* _Dostarczone materiały_
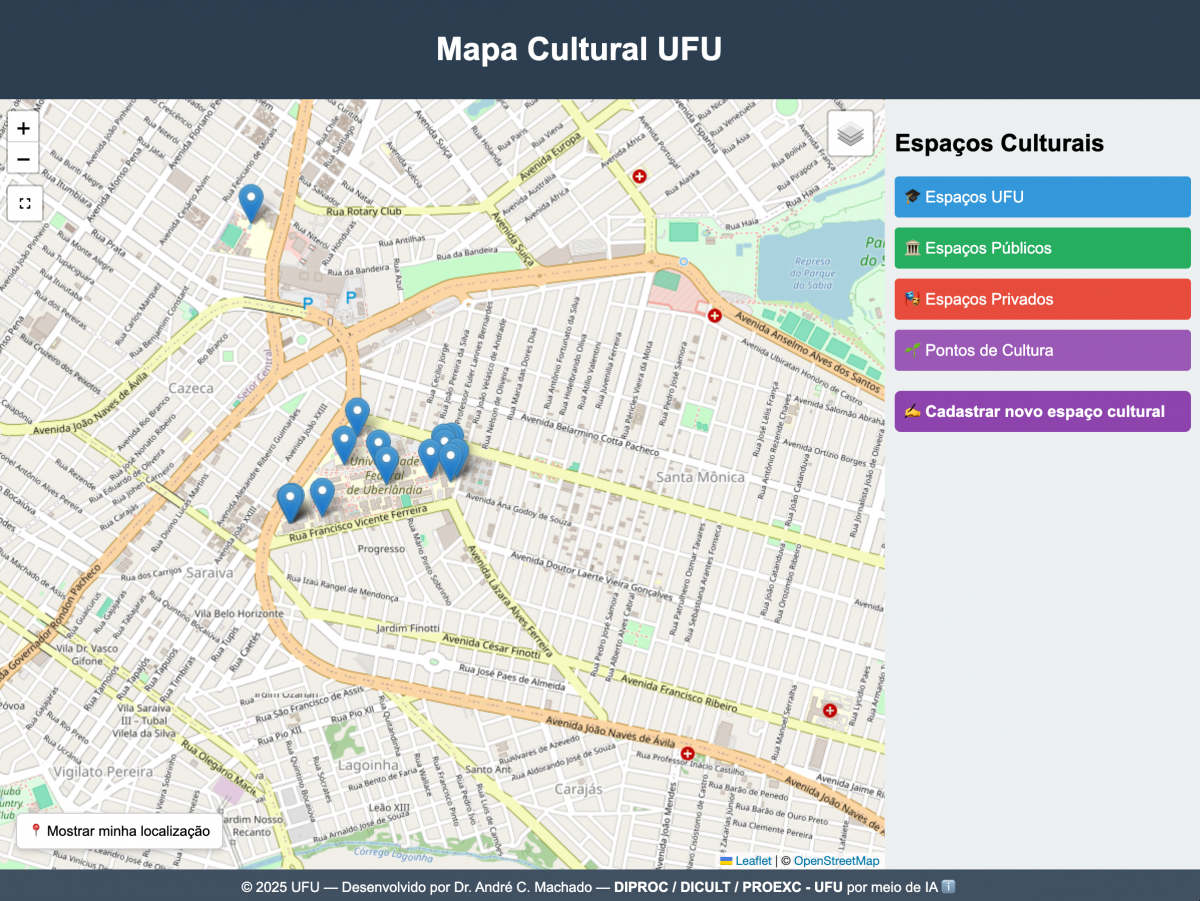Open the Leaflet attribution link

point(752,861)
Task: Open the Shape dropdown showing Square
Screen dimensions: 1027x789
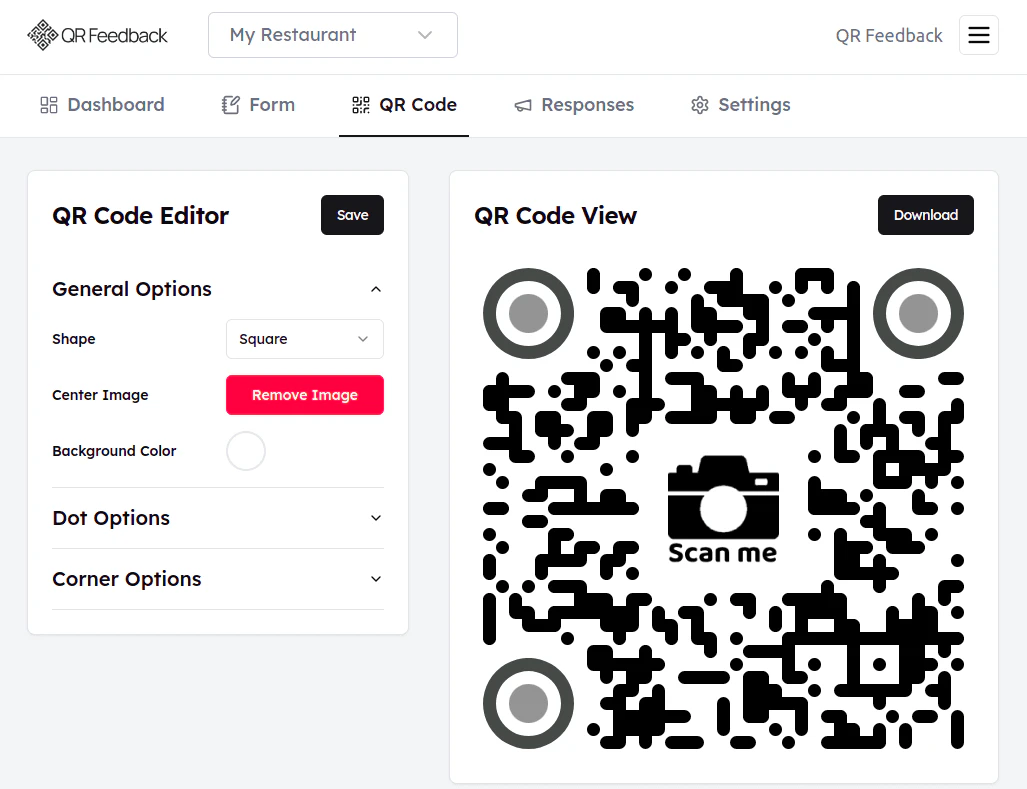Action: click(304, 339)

* * *

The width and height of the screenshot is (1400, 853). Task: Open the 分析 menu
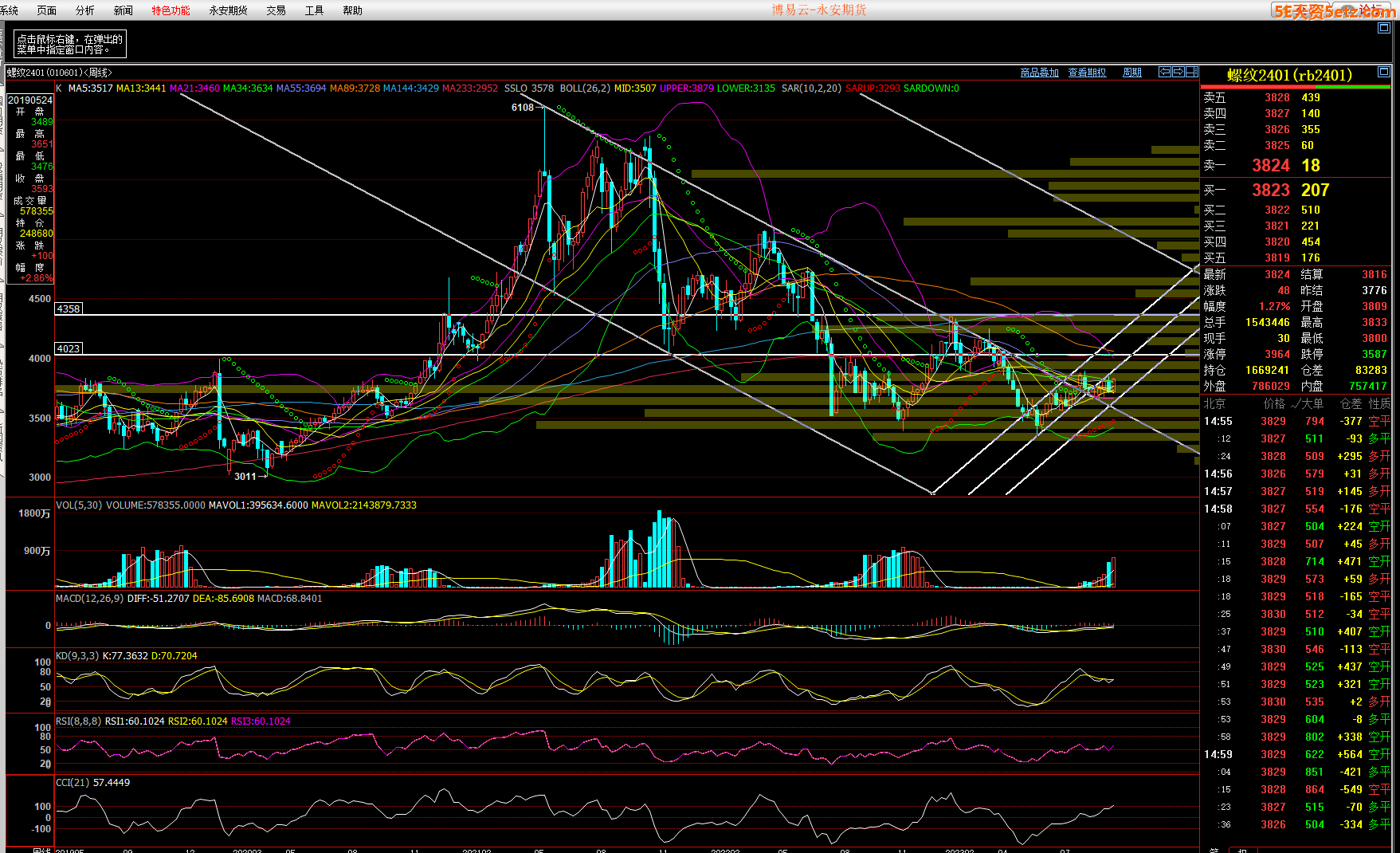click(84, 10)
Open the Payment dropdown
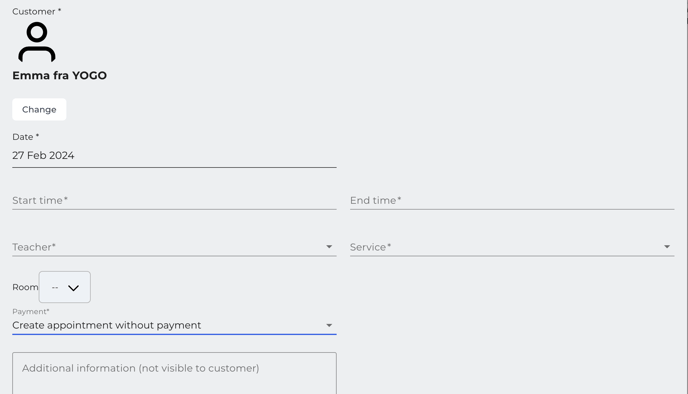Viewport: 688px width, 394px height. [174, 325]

* _Twoje zadanie_
W wierszach rekordów od tego, który zawiera „Open the Leaflet attribution link”, do tego, który zawiera „Action: click(304, 339)”, włącznie, zamień „Square” na „Circle”, a resztę przepisz bez zmian. Obrazy pomiń.

* _Odpowiedź pisemna_
Open the Leaflet attribution link

point(752,861)
Task: Open the Shape dropdown showing Circle
Screen dimensions: 1027x789
Action: click(304, 339)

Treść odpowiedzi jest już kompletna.